Efforts to develop this prediction method, called "PANDA: Predictive Analytics via Networked Distributed Algorithms for multi-system diseases," will be led by Bian at UF, and Yong Chen, Ph.D., a professor of biostatistics, and Peter A. Merkel, M.D., M.P.H., chief of rheumatology and a professor of medicine and epidemiology at Penn.
"This is an exciting step forward, building on our current PDA framework, from clinical evidence generation toward AI-informed interventions in clinical decision-making," Chen said. "Despite the clear need to reduce the dangerous and costly delays in diagnosis, individual clinicians, especially in primary care, face important challenges."
Chen used one of the forms of vasculitis under study, granulomatosis with polyangiitis, as an example of the promise the PANDA system holds. This condition involves inflammation of many organs and can be extremely severe or even fatal. Mortality rates for patients remain high in the first year after diagnosis, and the correct diagnosis of this type of vasculitis, and all the other types, can be delayed by months or even years.

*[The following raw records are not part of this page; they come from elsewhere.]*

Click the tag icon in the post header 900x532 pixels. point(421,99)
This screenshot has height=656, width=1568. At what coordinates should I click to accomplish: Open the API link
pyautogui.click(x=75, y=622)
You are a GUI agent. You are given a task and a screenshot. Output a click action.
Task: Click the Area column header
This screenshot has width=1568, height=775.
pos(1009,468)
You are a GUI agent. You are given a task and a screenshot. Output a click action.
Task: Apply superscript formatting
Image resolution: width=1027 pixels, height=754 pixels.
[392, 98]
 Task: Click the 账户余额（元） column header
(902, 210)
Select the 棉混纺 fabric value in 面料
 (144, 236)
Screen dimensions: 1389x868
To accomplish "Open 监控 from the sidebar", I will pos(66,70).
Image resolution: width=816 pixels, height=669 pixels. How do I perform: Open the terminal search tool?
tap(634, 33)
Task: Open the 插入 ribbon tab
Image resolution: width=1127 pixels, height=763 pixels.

"An earlier diagnosis of any of the types of vasculitis and spondyloarhritis we're working on leads to a much better prognosis and better clinical outcomes," Merkel said. "Even if we determine that a patient has just a 10% likelihood of developing one of these diseases, that is a much higher chance of a rare problem, and clinicians can keep that in mind and make better decisions for their patients."
Among the challenges in diagnosis faced by clinicians and their patients are how rare diseases can camouflage themselves as other common diseases. Clinicians also may be stymied by a lack of access to data or other clinicians the patient works with, and, simply, a lack of familiarity with such uncommon conditions. An algorithm that automatically scans known information to identify the possibility of a disease like GPA could be lifesaving.
"The increasing availability of real-world data, such as electronic health records collected through routine care, provides a golden opportunity to generate real-world evidence to inform clinical decision-making," Bian said. "Nevertheless, to leverage these large collections of real-world data, which are often distributed across multiple sites, novel distributed algorithms like PANDA are much needed."
The researchers plan to pull data through PCORnet, the National Patient-Centered Clinical Research Network. This integrated partnership of large clinical research networks contains health data from more than 27 million patients nationwide. De-identified data from these patients, including lab test results, comorbid conditions, past treatments and other commonly available information, will be used to create the algorithms. Once built, the researchers will test each algorithm's predictive power across more than 10 health systems. The methods the team develops will be shared and available to apply to other diseases.
As their name implies, machine learning algorithms are designed to "learn" and refine themselves as they are used and fed more data. For this reason, it's possible that PANDA will become more helpful as time passes.
"Ultimately, we hope to build on the algorithms developed for rare diseases and apply them to other diseases," Bian said.